■ GOALS:
1. Give the forum thread about the planted tank again from "We'd been trying" up to and including "(30 Jan 2011)", switching "background" to "midground".
2. According to the forum thread about the planted tank, where is the tank located?

I trimmed the taller glosso back, and planted a couple more pots to spread it out some more either side of the foreground, and to fill in the gaps around the riccia stones and back towards the acicularis too.  I really want the riccia / gloss / acicularis to grow in amongst each other rather than having defined patches.

We'd been trying to get vivipara in for the background, but cant source any from their suppliers.  They got some cyperus helferi in this week, so I've added a couple of pots at the back too.  i think the extra height finishes the planting off nicely   Though I may add a little more to the left and right of the existing bunch 

Tony  (sorry about the crap pics - its tricky with the tank in the main entrance to the store !)


----------



## Mark Evans (30 Jan 2011)

Great start Tony! 

It always puts your mind at ease, when you see plants getting off to a great start. Especially, with a tank you cant tend to daily.

■ PROVIDED DATA:
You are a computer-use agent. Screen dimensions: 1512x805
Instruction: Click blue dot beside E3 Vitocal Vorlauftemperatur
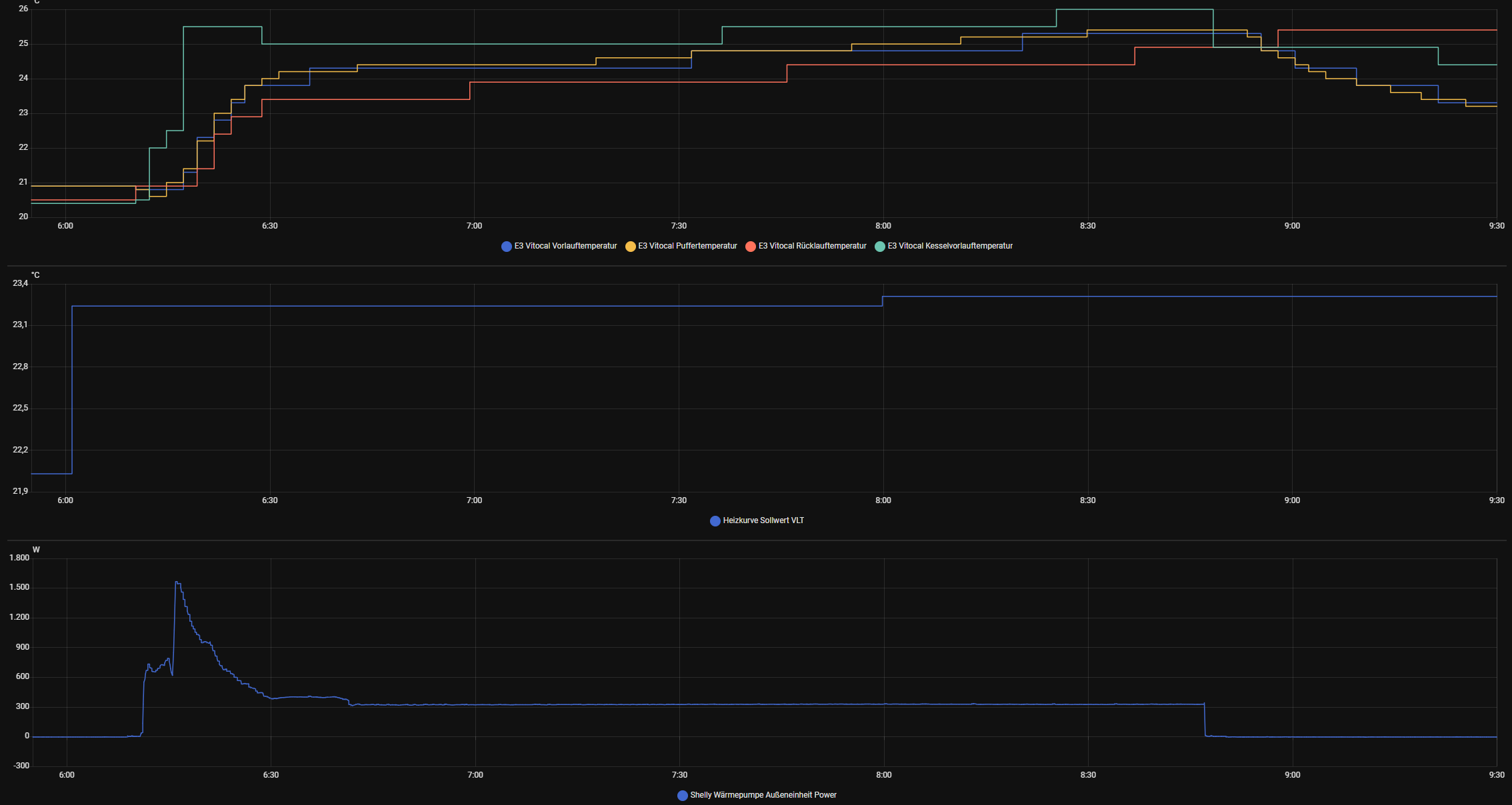coord(507,247)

■ OUTPUTS FOR THE TASKS:
1.
We'd been trying to get vivipara in for the midground, but cant source any from their suppliers.  They got some cyperus helferi in this week, so I've added a couple of pots at the back too.  i think the extra height finishes the planting off nicely   Though I may add a little more to the left and right of the existing bunch 

Tony  (sorry about the crap pics - its tricky with the tank in the main entrance to the store !)


----------



## Mark Evans (30 Jan 2011)

2. In the main entrance to the store.